### Data supplied:

>>

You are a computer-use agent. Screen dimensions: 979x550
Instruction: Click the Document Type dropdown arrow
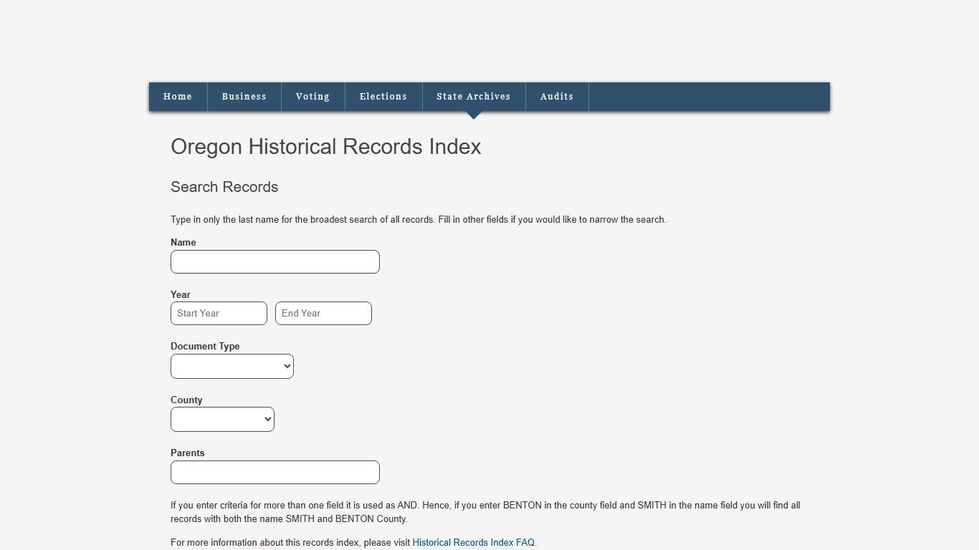click(286, 366)
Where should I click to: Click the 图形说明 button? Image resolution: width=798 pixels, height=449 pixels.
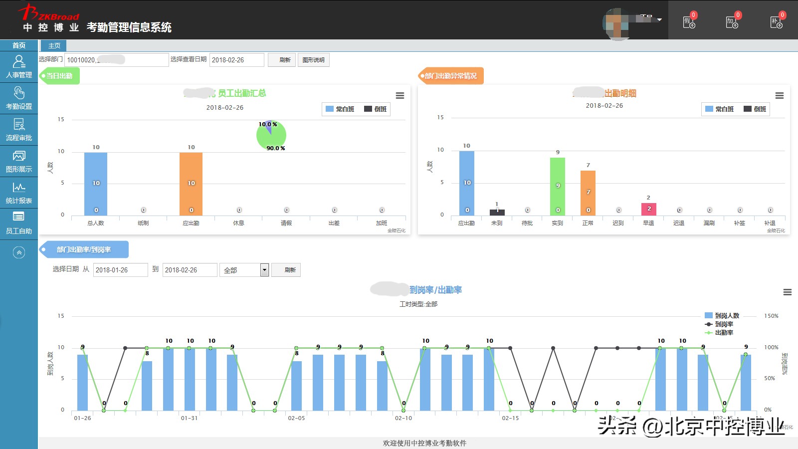pyautogui.click(x=313, y=60)
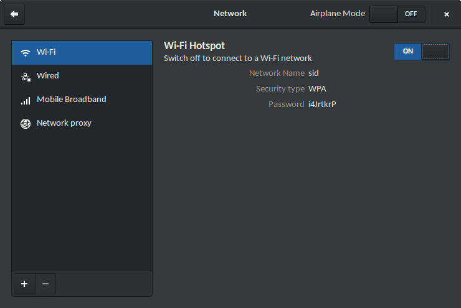Click the Wi-Fi Hotspot heading
This screenshot has height=308, width=461.
194,45
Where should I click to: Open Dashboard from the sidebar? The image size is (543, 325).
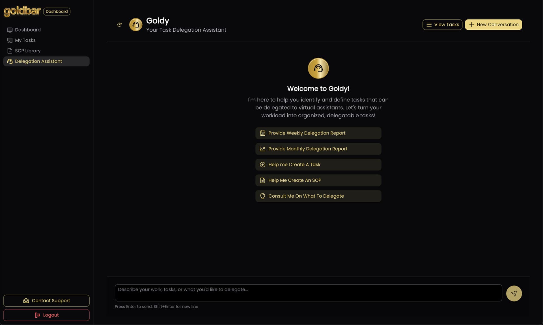click(28, 30)
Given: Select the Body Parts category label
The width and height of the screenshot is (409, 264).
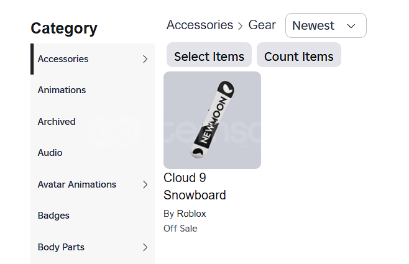Looking at the screenshot, I should (61, 247).
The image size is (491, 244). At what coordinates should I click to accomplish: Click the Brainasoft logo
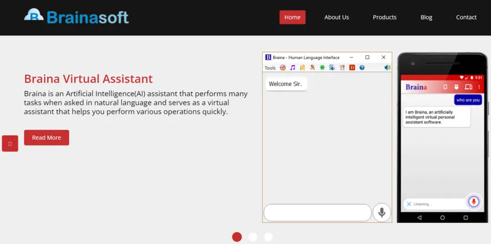(x=77, y=17)
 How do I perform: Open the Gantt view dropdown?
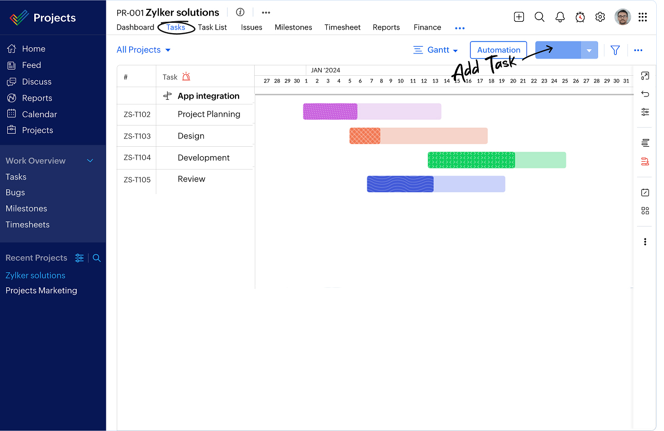436,50
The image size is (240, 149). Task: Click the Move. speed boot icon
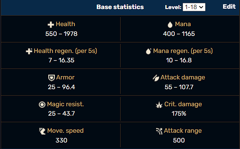[42, 131]
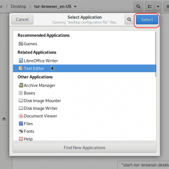Click the Help lifebuoy icon
This screenshot has width=169, height=169.
tap(21, 139)
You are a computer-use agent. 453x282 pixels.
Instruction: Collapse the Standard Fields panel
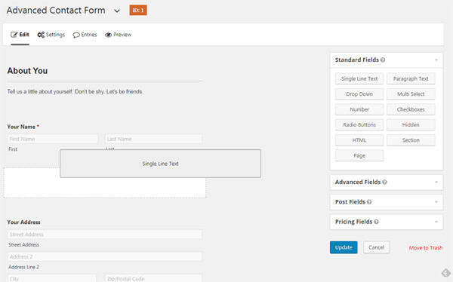coord(436,60)
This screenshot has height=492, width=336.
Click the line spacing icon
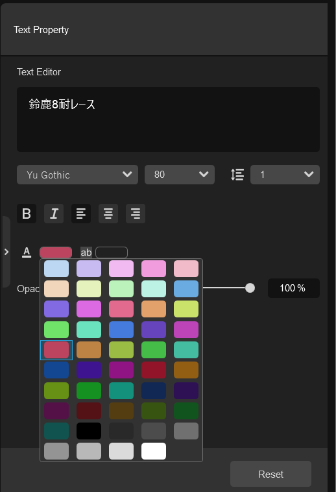coord(237,175)
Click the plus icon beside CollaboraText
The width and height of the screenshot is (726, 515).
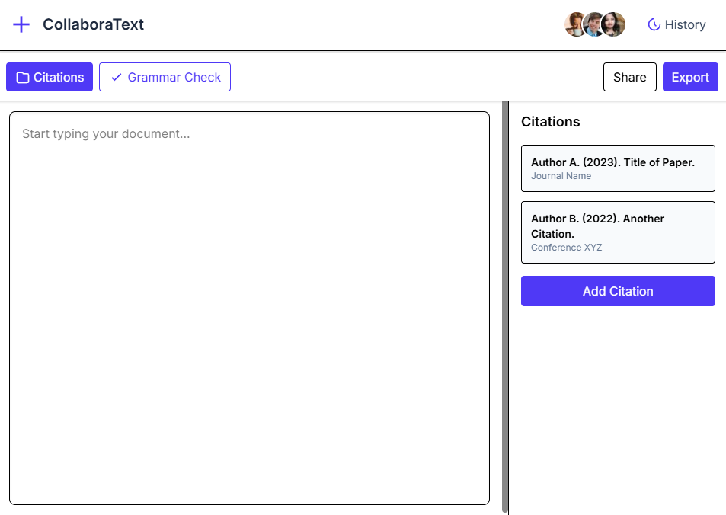[x=21, y=24]
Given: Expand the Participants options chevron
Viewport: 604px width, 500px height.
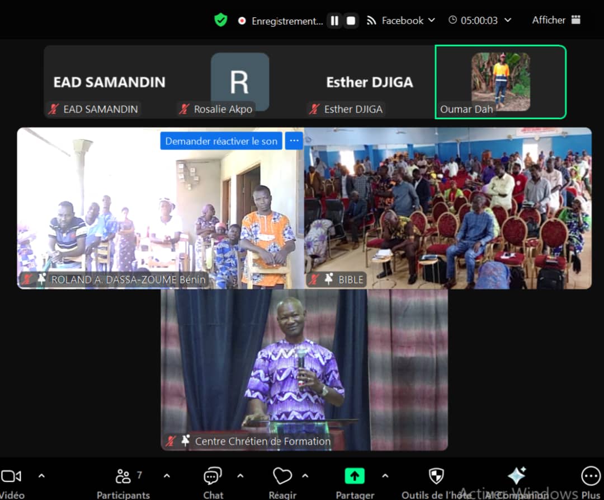Looking at the screenshot, I should click(x=166, y=476).
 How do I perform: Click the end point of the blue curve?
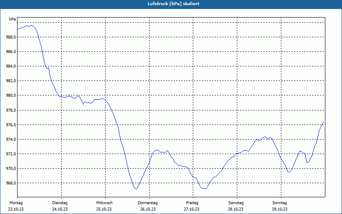click(x=323, y=122)
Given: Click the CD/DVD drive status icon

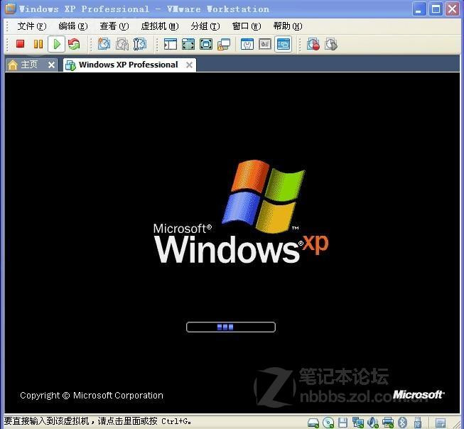Looking at the screenshot, I should [x=328, y=423].
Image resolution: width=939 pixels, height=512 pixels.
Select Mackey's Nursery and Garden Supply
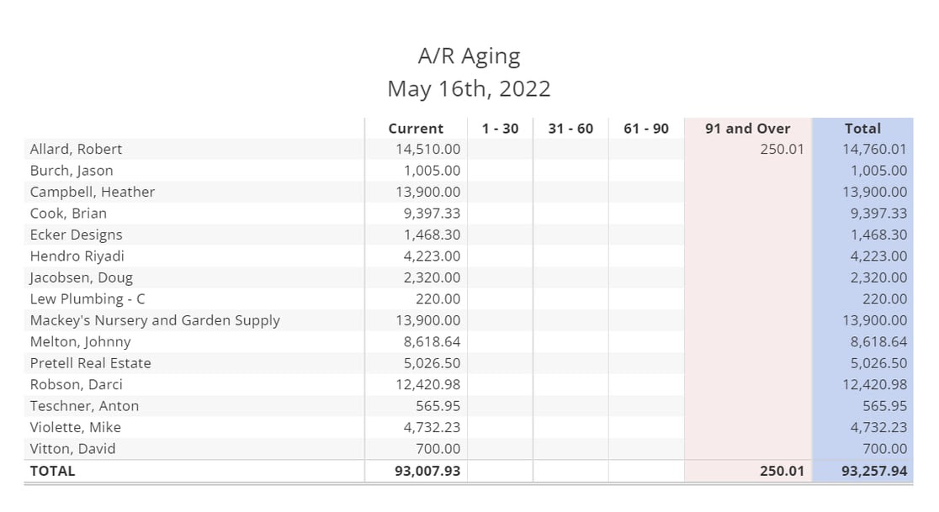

<<

### What needs to be done:
Each line in which the string "agent" is found must be copied from the data.

### Result below:
You are a computer-use agent. Screen dimensions: 979x550
You are a computer-use agent. 453x282 pixels.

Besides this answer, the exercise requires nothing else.